- Choate at Barrett House in New Ipswich, New Hampshire in the fall of 1978 during the filming of The Europeans
- Born: October 11, 1954 Dallas, Texas, US
- Died: September 24, 2004 (aged 49) Los Angeles, California, US
- Resting place: Forest Lawn Memorial Park (Glendale)
- Occupation: Actor
- Years active: 1979–2004

= Tim Choate =

American actor (1954–2004)

Timothy Clark Choate (October 11, 1954 - September 24, 2004) was an American actor who starred in a number of film and television roles on series such as Dragnet and Babylon 5.

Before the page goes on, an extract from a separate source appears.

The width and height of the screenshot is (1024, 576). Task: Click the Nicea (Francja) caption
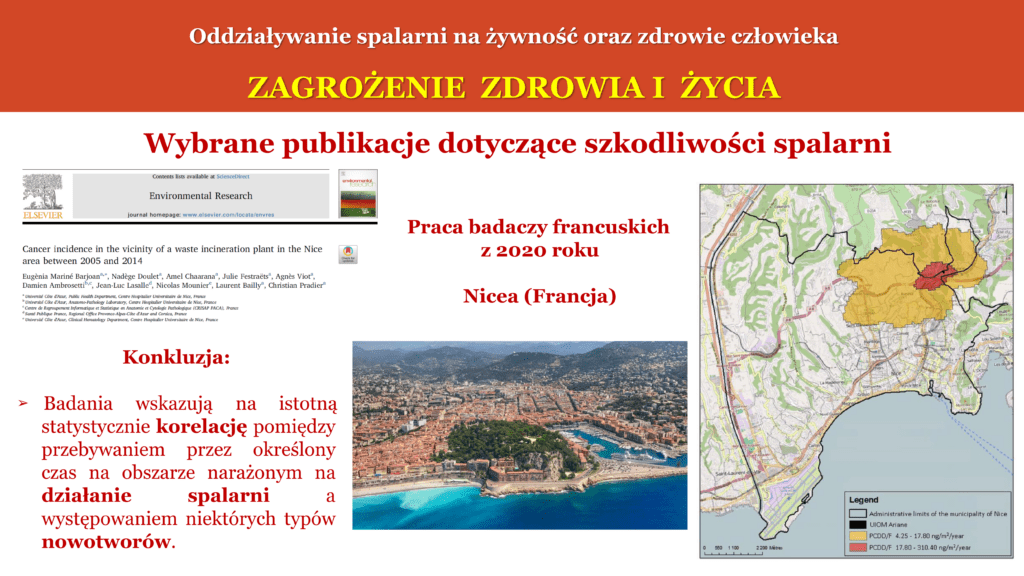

Choate was born and raised in Dallas, Texas, the son of Betty Nell (née Strong), a commercial artist, and Ben Tom Choate, who worked in building and construction. He appeared in theater productions while attending the University of Texas in Austin and also attended Cornell University.

He was active on stage in both New York and Hollywood. On Broadway, he appeared in Crimes of the Heart and Da. He also performed at the Los Angeles Shakespeare Fest in Twelfth Night and The Merry Wives of Windsor as well as in the Los Angeles production of Beyond Therapy. Choate appeared in regional productions at the Long Wharf Theater, the Kennedy Center and the Berkshire Theatre Festival.

His film appearances included several Merchant Ivory productions including The Europeans (1979), Jane Austen in Manhattan (1980), and Jefferson in Paris (1995); Times Square (1980), Ghost Story (1981), Blow Out (1981), Def-Con 4 (1985), the Oscar-winning short Ray's Male Heterosexual Dance Hall (1987), Soapdish (1991), Immaculate Conception (1992), Live Nude Girls (1995), and Pearl Harbor (2001).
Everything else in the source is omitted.